++++ Source records

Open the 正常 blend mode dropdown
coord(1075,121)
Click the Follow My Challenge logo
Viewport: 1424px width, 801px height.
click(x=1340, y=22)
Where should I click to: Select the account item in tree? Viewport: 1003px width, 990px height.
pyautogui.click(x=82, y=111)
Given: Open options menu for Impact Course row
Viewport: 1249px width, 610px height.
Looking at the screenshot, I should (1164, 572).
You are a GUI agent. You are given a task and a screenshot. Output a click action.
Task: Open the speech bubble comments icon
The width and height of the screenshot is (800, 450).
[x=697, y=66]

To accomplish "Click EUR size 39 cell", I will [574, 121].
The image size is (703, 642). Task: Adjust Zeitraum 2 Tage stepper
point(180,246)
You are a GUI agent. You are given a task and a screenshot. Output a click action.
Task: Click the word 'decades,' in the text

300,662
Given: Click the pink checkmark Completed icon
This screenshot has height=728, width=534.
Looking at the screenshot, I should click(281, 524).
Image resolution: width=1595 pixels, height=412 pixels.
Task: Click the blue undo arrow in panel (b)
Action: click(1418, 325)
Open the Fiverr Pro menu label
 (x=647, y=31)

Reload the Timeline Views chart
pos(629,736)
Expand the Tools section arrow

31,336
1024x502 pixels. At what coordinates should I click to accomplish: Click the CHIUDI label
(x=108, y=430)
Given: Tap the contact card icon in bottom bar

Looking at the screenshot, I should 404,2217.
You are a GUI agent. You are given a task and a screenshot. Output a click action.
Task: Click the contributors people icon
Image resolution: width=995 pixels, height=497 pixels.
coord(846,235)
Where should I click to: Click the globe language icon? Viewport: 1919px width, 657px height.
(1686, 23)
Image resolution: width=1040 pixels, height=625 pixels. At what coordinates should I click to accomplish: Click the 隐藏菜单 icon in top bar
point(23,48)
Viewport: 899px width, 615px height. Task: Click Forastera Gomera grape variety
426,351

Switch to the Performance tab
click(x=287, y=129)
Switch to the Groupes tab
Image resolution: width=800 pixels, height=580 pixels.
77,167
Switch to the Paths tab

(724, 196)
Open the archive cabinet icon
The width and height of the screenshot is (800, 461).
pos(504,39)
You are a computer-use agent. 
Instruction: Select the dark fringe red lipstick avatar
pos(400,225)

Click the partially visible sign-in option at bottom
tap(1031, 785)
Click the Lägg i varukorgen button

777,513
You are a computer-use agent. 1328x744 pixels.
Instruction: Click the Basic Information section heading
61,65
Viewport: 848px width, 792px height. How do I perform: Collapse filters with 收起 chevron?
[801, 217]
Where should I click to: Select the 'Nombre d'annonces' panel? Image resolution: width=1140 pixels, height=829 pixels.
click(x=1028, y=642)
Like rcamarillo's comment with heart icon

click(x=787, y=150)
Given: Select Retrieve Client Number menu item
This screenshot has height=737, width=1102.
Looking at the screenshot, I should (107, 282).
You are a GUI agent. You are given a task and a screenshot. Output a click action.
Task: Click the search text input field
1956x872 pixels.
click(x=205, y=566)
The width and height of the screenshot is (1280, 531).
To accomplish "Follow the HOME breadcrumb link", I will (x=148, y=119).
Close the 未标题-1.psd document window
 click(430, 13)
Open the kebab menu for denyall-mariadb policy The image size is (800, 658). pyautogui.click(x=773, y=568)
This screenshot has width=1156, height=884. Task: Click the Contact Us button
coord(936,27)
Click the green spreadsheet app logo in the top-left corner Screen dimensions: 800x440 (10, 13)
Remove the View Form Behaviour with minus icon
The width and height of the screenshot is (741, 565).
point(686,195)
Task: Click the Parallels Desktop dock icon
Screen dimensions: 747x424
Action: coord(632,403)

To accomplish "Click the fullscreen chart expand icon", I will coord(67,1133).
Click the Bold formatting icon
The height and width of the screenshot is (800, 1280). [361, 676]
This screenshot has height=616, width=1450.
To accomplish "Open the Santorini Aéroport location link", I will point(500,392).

++++++++

* **What the task asks**
What is needed is an exact copy of all the entries.

* **Answer section**
Open the 正常 blend mode dropdown
coord(1075,121)
Click the Follow My Challenge logo
Viewport: 1424px width, 801px height.
click(x=1340, y=22)
Where should I click to: Select the account item in tree? Viewport: 1003px width, 990px height.
pyautogui.click(x=82, y=111)
Given: Open options menu for Impact Course row
Viewport: 1249px width, 610px height.
Looking at the screenshot, I should (1164, 572).
You are a GUI agent. You are given a task and a screenshot. Output a click action.
Task: Open the speech bubble comments icon
The width and height of the screenshot is (800, 450).
[x=697, y=66]

To accomplish "Click EUR size 39 cell", I will [574, 121].
The image size is (703, 642). Task: Adjust Zeitraum 2 Tage stepper
point(180,246)
You are a GUI agent. You are given a task and a screenshot. Output a click action.
Task: Click the word 'decades,' in the text

300,662
Given: Click the pink checkmark Completed icon
This screenshot has height=728, width=534.
Looking at the screenshot, I should click(281, 524).
Image resolution: width=1595 pixels, height=412 pixels.
Task: Click the blue undo arrow in panel (b)
Action: click(1418, 325)
Open the Fiverr Pro menu label
 (x=647, y=31)

Reload the Timeline Views chart
pos(629,736)
Expand the Tools section arrow

31,336
1024x502 pixels. At what coordinates should I click to accomplish: Click the CHIUDI label
(x=108, y=430)
Given: Tap the contact card icon in bottom bar

Looking at the screenshot, I should 404,2217.
You are a GUI agent. You are given a task and a screenshot. Output a click action.
Task: Click the contributors people icon
Image resolution: width=995 pixels, height=497 pixels.
coord(846,235)
Where should I click to: Click the globe language icon? Viewport: 1919px width, 657px height.
(1686, 23)
Image resolution: width=1040 pixels, height=625 pixels. At what coordinates should I click to accomplish: Click the 隐藏菜单 icon in top bar
point(23,48)
Viewport: 899px width, 615px height. Task: Click Forastera Gomera grape variety
426,351

Switch to the Performance tab
click(x=287, y=129)
Switch to the Groupes tab
Image resolution: width=800 pixels, height=580 pixels.
77,167
Switch to the Paths tab

(724, 196)
Open the archive cabinet icon
The width and height of the screenshot is (800, 461).
pos(504,39)
You are a computer-use agent. 
Instruction: Select the dark fringe red lipstick avatar
pos(400,225)

Click the partially visible sign-in option at bottom
tap(1031, 785)
Click the Lägg i varukorgen button

777,513
You are a computer-use agent. 1328x744 pixels.
Instruction: Click the Basic Information section heading
61,65
Viewport: 848px width, 792px height. How do I perform: Collapse filters with 收起 chevron?
[801, 217]
Where should I click to: Select the 'Nombre d'annonces' panel? Image resolution: width=1140 pixels, height=829 pixels.
click(x=1028, y=642)
Like rcamarillo's comment with heart icon

click(x=787, y=150)
Given: Select Retrieve Client Number menu item
This screenshot has height=737, width=1102.
Looking at the screenshot, I should (107, 282).
You are a GUI agent. You are given a task and a screenshot. Output a click action.
Task: Click the search text input field
1956x872 pixels.
click(x=205, y=566)
The width and height of the screenshot is (1280, 531).
To accomplish "Follow the HOME breadcrumb link", I will (x=148, y=119).
Close the 未标题-1.psd document window
 click(430, 13)
Open the kebab menu for denyall-mariadb policy The image size is (800, 658). pyautogui.click(x=773, y=568)
This screenshot has width=1156, height=884. Task: Click the Contact Us button
coord(936,27)
Click the green spreadsheet app logo in the top-left corner Screen dimensions: 800x440 (10, 13)
Remove the View Form Behaviour with minus icon
The width and height of the screenshot is (741, 565).
point(686,195)
Task: Click the Parallels Desktop dock icon
Screen dimensions: 747x424
Action: coord(632,403)

To accomplish "Click the fullscreen chart expand icon", I will coord(67,1133).
Click the Bold formatting icon
The height and width of the screenshot is (800, 1280). [361, 676]
This screenshot has height=616, width=1450.
To accomplish "Open the Santorini Aéroport location link", I will point(500,392).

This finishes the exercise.